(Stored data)
----

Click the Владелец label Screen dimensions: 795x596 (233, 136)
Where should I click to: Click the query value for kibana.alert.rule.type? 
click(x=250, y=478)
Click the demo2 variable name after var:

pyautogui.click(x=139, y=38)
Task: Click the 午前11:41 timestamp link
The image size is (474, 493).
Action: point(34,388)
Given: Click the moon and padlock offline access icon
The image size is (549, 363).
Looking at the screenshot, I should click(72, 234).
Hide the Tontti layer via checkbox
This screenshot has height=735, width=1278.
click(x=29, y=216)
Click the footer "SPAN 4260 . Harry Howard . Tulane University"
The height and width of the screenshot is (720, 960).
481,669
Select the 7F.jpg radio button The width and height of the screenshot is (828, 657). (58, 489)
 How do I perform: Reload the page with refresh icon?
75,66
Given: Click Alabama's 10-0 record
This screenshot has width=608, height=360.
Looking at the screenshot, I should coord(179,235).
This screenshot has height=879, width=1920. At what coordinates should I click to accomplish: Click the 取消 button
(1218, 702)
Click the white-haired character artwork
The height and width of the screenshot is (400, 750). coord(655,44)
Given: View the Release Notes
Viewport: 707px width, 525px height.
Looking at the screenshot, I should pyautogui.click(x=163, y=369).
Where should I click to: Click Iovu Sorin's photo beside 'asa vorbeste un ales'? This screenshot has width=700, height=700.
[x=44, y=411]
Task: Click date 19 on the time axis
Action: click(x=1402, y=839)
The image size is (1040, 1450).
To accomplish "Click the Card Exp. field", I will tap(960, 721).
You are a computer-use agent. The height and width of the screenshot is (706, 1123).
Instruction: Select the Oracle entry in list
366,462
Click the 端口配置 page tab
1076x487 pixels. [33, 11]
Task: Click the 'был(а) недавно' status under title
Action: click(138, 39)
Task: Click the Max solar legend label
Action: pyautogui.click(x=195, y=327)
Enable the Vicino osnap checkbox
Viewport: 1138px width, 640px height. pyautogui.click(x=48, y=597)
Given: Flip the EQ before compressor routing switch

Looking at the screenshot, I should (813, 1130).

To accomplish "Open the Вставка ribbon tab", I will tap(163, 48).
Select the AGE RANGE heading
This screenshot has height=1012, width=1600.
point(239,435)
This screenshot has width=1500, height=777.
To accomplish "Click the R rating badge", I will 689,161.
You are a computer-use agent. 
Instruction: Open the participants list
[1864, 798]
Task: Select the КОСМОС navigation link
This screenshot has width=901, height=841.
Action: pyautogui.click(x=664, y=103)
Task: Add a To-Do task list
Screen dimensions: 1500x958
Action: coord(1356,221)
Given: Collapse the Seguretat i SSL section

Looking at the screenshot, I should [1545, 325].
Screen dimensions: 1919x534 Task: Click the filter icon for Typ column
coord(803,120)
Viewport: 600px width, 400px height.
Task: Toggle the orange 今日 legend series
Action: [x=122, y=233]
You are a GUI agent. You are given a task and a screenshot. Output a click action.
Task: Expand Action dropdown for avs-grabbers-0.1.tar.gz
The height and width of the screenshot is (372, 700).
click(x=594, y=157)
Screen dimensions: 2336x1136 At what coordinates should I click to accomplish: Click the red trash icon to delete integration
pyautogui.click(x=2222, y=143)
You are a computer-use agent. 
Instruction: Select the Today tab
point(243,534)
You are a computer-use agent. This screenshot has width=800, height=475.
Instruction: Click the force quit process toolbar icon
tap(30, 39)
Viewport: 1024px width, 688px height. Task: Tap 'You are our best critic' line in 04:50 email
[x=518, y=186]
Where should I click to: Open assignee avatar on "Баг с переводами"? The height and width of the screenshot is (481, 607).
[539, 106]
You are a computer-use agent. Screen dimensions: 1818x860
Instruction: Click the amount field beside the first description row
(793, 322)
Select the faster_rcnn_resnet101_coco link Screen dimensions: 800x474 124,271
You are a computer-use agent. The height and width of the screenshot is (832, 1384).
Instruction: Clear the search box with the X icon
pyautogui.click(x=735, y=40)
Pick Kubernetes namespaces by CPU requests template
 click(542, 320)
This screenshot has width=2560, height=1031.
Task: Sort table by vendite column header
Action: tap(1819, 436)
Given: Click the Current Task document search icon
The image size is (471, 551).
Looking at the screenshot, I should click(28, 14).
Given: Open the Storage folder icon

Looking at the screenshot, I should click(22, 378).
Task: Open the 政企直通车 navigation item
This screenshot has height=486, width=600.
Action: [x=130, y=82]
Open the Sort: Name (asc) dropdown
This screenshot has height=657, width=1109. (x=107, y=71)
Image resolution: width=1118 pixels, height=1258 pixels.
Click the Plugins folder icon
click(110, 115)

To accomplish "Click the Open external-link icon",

----

### Work task
Only the lines from the one that contains "Image resolution: width=1118" to the end of the data should be output, exactly as they appear.

### Exercise response
Image resolution: width=1118 pixels, height=1258 pixels.
Click the Plugins folder icon
click(110, 115)

To accomplish "Click the Open external-link icon",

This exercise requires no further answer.